**AIM OF THE TASK:**
The result should be a verbatim copy of the whole listing.

**AVAILABLE DATA:**
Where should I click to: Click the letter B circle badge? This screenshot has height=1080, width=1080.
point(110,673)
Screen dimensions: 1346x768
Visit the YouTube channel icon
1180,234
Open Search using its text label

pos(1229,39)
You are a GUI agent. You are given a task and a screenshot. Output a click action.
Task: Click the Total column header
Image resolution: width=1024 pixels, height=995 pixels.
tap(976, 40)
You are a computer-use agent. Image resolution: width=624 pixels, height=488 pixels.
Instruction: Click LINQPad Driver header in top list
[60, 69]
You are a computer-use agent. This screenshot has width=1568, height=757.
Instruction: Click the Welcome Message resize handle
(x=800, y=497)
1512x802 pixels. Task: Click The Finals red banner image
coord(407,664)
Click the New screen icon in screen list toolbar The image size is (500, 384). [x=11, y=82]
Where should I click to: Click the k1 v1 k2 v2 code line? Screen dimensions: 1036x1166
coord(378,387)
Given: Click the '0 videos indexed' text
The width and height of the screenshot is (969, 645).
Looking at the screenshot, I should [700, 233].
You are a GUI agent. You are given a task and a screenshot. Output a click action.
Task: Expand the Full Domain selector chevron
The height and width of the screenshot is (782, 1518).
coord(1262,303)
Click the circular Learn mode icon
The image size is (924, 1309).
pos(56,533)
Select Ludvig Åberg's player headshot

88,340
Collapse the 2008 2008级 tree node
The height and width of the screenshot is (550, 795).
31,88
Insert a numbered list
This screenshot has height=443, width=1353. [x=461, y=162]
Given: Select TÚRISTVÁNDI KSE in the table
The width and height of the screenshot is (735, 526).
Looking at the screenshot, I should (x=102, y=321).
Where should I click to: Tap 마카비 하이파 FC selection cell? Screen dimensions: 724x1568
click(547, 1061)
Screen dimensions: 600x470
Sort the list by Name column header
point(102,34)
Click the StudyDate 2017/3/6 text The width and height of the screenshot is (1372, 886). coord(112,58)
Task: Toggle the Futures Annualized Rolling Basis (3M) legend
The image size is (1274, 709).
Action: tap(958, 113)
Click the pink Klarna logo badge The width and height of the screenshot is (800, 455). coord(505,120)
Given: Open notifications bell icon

**ANSWER FOR THIS EXERCISE:**
Where should I click to: Click the letter B circle badge? This screenshot has height=1080, width=1080.
point(110,673)
Screen dimensions: 1346x768
Visit the YouTube channel icon
1180,234
Open Search using its text label

pos(1229,39)
You are a GUI agent. You are given a task and a screenshot. Output a click action.
Task: Click the Total column header
Image resolution: width=1024 pixels, height=995 pixels.
tap(976, 40)
You are a computer-use agent. Image resolution: width=624 pixels, height=488 pixels.
Instruction: Click LINQPad Driver header in top list
[60, 69]
You are a computer-use agent. This screenshot has width=1568, height=757.
Instruction: Click the Welcome Message resize handle
(x=800, y=497)
1512x802 pixels. Task: Click The Finals red banner image
coord(407,664)
Click the New screen icon in screen list toolbar The image size is (500, 384). [x=11, y=82]
Where should I click to: Click the k1 v1 k2 v2 code line? Screen dimensions: 1036x1166
coord(378,387)
Given: Click the '0 videos indexed' text
The width and height of the screenshot is (969, 645).
Looking at the screenshot, I should [700, 233].
You are a GUI agent. You are given a task and a screenshot. Output a click action.
Task: Expand the Full Domain selector chevron
The height and width of the screenshot is (782, 1518).
coord(1262,303)
Click the circular Learn mode icon
The image size is (924, 1309).
pos(56,533)
Select Ludvig Åberg's player headshot

88,340
Collapse the 2008 2008级 tree node
The height and width of the screenshot is (550, 795).
31,88
Insert a numbered list
This screenshot has height=443, width=1353. [x=461, y=162]
Given: Select TÚRISTVÁNDI KSE in the table
The width and height of the screenshot is (735, 526).
Looking at the screenshot, I should (x=102, y=321).
Where should I click to: Tap 마카비 하이파 FC selection cell? Screen dimensions: 724x1568
click(547, 1061)
Screen dimensions: 600x470
Sort the list by Name column header
point(102,34)
Click the StudyDate 2017/3/6 text The width and height of the screenshot is (1372, 886). coord(112,58)
Task: Toggle the Futures Annualized Rolling Basis (3M) legend
The image size is (1274, 709).
Action: tap(958, 113)
Click the pink Klarna logo badge The width and height of the screenshot is (800, 455). coord(505,120)
Given: Open notifications bell icon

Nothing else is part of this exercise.